Hi,
I have a Dataproc cluster and using the web interface (Jupyterlab) inside the cluster, I am trying to read a table from SQL server hosted using Cloud SQL and loading it into a pyspark dataframe.
When I am trying to run the query to write the table into SQL server, it is giving a 'Data Source Not Found' error.
Below is the code I am trying to run:
server_name = "jdbc:sqlserver://<servername>"
database_name = "name"
url = server_name + ";" + "databaseName=" + database_name + ";"
table_name = "table"
username = "testserver"
password = "password" # Please specify password here
DF = spark.read.format("com.microsoft.sqlserver.jdbc.spark") \
.option("url", url) \
.option("dbtable", table_name) \
.option("user", username) \
.option("password", password) \
.option('driver', 'com.microsoft.sqlserver.jdbc.SQLServerDriver')\
.load()
Below is the error i am getting:
Py4JJavaError: An error occurred while calling o125.load.
: java.lang.ClassNotFoundException: Failed to find data source: com.microsoft.sqlserver.jdbc.spark.

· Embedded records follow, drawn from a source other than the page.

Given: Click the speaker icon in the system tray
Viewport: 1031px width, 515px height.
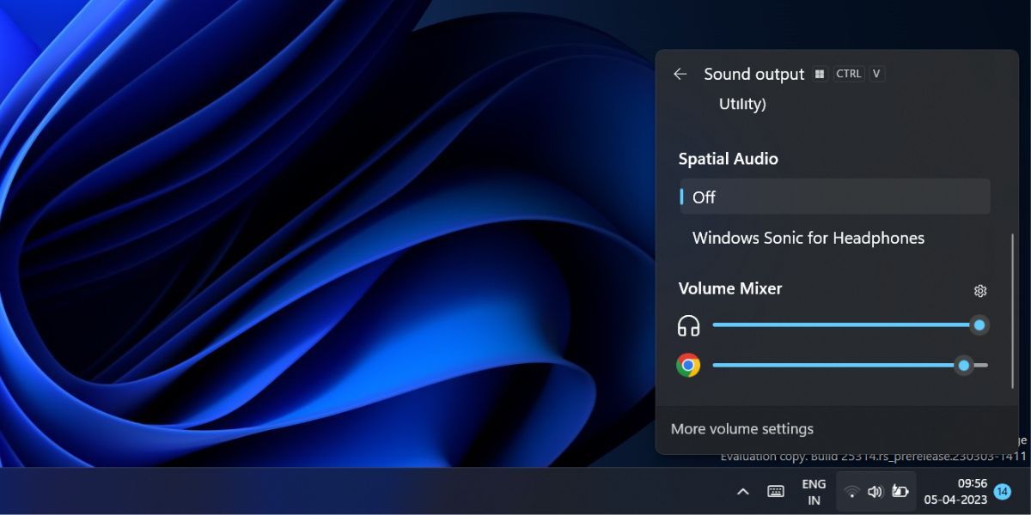Looking at the screenshot, I should point(875,491).
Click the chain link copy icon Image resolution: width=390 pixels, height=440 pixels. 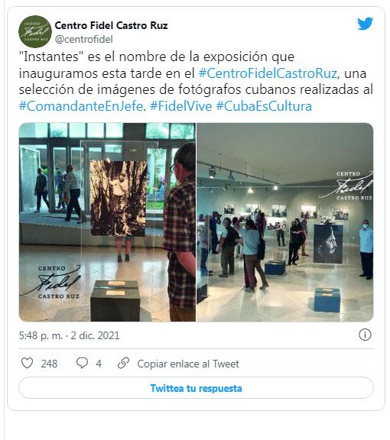[123, 363]
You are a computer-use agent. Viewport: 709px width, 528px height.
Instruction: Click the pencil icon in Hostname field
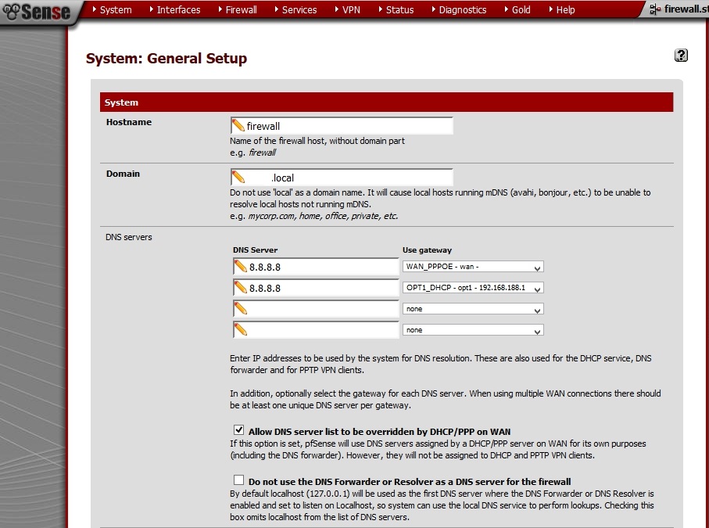(238, 126)
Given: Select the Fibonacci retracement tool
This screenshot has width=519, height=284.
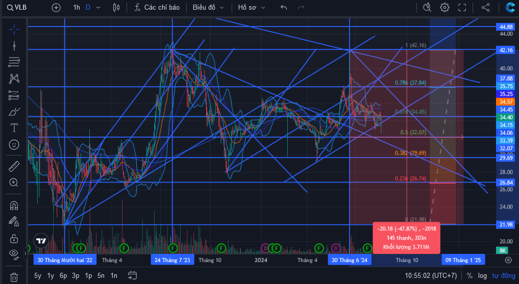Looking at the screenshot, I should pyautogui.click(x=14, y=62).
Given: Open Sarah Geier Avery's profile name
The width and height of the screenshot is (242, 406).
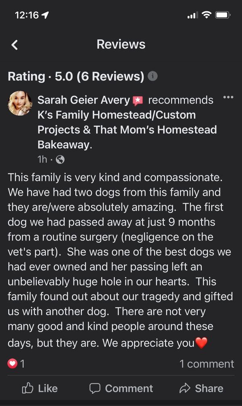Looking at the screenshot, I should 83,100.
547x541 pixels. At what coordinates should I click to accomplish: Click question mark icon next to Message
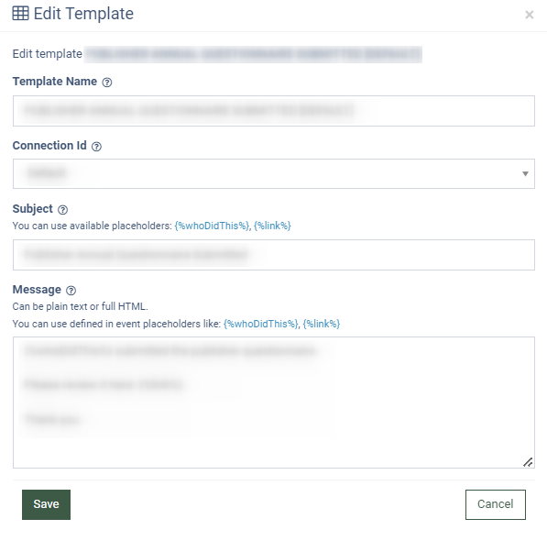pos(71,291)
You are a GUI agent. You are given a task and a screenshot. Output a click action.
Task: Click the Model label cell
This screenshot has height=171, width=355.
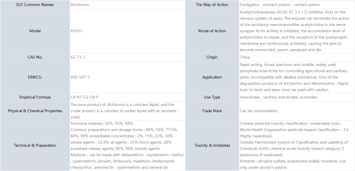click(x=35, y=31)
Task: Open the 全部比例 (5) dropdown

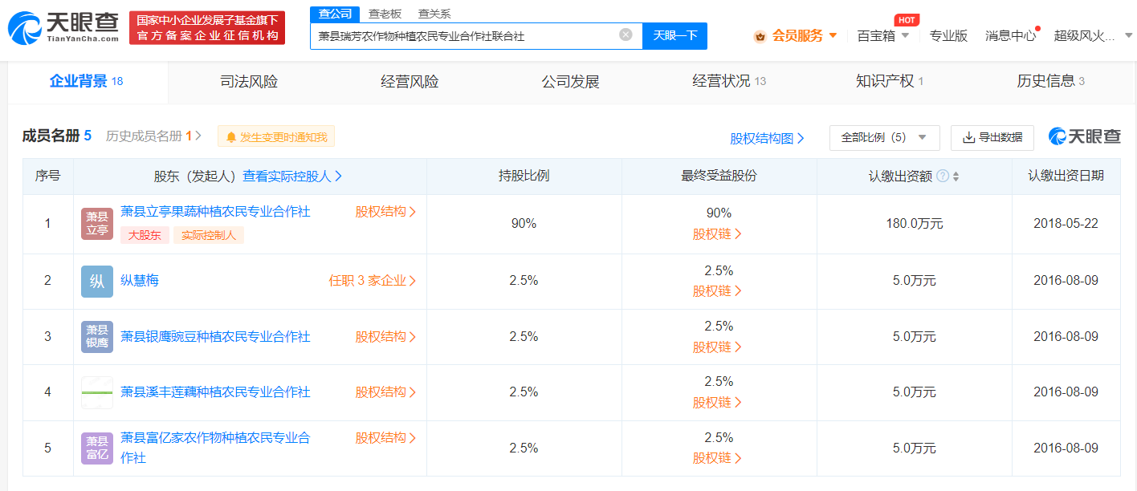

Caused by: java.lang.ClassNotFoundException: com.microsoft.sqlserver.jdbc.spark.DefaultSource
at java.net.URLClassLoader.findClass(URLClassLoader.java:387)
Can you guide me on what might be going wrong here?
PS: I am not submitting a job in dataproc cluster, I am trying to read a table in SQL server in a jupyter notebook inside the cluster.
Thanks